(Source records)
——————

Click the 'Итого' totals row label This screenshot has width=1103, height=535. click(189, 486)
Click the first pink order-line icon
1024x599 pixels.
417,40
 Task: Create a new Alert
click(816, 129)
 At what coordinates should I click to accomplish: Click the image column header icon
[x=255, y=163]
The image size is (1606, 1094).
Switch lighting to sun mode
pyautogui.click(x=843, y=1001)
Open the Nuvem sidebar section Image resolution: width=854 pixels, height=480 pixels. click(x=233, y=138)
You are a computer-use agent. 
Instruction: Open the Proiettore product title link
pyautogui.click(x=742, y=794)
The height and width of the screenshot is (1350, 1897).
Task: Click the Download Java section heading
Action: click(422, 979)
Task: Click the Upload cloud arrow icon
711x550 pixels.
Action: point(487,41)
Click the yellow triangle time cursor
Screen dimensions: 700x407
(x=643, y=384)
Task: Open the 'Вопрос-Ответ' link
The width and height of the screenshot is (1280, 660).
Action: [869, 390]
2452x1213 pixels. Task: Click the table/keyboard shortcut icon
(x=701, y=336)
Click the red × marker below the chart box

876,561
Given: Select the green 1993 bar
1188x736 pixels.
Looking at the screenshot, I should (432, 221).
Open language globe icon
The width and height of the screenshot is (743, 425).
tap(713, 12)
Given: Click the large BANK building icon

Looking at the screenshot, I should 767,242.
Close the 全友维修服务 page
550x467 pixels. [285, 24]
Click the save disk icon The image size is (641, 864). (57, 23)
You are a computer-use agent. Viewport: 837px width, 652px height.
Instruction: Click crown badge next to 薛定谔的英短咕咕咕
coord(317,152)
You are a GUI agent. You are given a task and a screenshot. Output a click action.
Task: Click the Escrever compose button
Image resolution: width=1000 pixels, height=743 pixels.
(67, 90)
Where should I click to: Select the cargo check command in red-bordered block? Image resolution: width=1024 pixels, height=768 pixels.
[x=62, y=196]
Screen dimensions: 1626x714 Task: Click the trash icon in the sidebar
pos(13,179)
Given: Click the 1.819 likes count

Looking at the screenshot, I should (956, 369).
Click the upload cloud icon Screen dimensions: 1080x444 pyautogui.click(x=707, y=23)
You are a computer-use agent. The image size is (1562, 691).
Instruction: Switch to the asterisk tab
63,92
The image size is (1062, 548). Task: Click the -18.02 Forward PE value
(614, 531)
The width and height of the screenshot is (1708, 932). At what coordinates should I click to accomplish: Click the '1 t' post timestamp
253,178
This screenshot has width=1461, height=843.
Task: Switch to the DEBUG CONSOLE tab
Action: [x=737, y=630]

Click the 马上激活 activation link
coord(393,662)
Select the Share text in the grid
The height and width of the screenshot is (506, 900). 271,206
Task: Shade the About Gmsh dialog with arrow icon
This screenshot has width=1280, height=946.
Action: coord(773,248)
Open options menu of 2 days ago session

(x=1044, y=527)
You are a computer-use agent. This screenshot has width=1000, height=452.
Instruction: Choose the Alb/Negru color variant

——————

**Activity**
Each entry must be printed again exactly as given.

**Your solution**
Click the 'Итого' totals row label This screenshot has width=1103, height=535. click(189, 486)
Click the first pink order-line icon
1024x599 pixels.
417,40
 Task: Create a new Alert
click(816, 129)
 At what coordinates should I click to accomplish: Click the image column header icon
[x=255, y=163]
The image size is (1606, 1094).
Switch lighting to sun mode
pyautogui.click(x=843, y=1001)
Open the Nuvem sidebar section Image resolution: width=854 pixels, height=480 pixels. click(x=233, y=138)
You are a computer-use agent. 
Instruction: Open the Proiettore product title link
pyautogui.click(x=742, y=794)
The height and width of the screenshot is (1350, 1897).
Task: Click the Download Java section heading
Action: click(422, 979)
Task: Click the Upload cloud arrow icon
711x550 pixels.
Action: point(487,41)
Click the yellow triangle time cursor
Screen dimensions: 700x407
(x=643, y=384)
Task: Open the 'Вопрос-Ответ' link
The width and height of the screenshot is (1280, 660).
Action: [869, 390]
2452x1213 pixels. Task: Click the table/keyboard shortcut icon
(x=701, y=336)
Click the red × marker below the chart box

876,561
Given: Select the green 1993 bar
1188x736 pixels.
Looking at the screenshot, I should (432, 221).
Open language globe icon
The width and height of the screenshot is (743, 425).
tap(713, 12)
Given: Click the large BANK building icon

Looking at the screenshot, I should 767,242.
Close the 全友维修服务 page
550x467 pixels. [285, 24]
Click the save disk icon The image size is (641, 864). (57, 23)
You are a computer-use agent. Viewport: 837px width, 652px height.
Instruction: Click crown badge next to 薛定谔的英短咕咕咕
coord(317,152)
You are a GUI agent. You are given a task and a screenshot. Output a click action.
Task: Click the Escrever compose button
Image resolution: width=1000 pixels, height=743 pixels.
(67, 90)
Where should I click to: Select the cargo check command in red-bordered block? Image resolution: width=1024 pixels, height=768 pixels.
[x=62, y=196]
Screen dimensions: 1626x714 Task: Click the trash icon in the sidebar
pos(13,179)
Given: Click the 1.819 likes count

Looking at the screenshot, I should (956, 369).
Click the upload cloud icon Screen dimensions: 1080x444 pyautogui.click(x=707, y=23)
You are a computer-use agent. The image size is (1562, 691).
Instruction: Switch to the asterisk tab
63,92
The image size is (1062, 548). Task: Click the -18.02 Forward PE value
(614, 531)
The width and height of the screenshot is (1708, 932). At what coordinates should I click to accomplish: Click the '1 t' post timestamp
253,178
This screenshot has width=1461, height=843.
Task: Switch to the DEBUG CONSOLE tab
Action: [x=737, y=630]

Click the 马上激活 activation link
coord(393,662)
Select the Share text in the grid
The height and width of the screenshot is (506, 900). 271,206
Task: Shade the About Gmsh dialog with arrow icon
This screenshot has width=1280, height=946.
Action: coord(773,248)
Open options menu of 2 days ago session

(x=1044, y=527)
You are a computer-use agent. This screenshot has width=1000, height=452.
Instruction: Choose the Alb/Negru color variant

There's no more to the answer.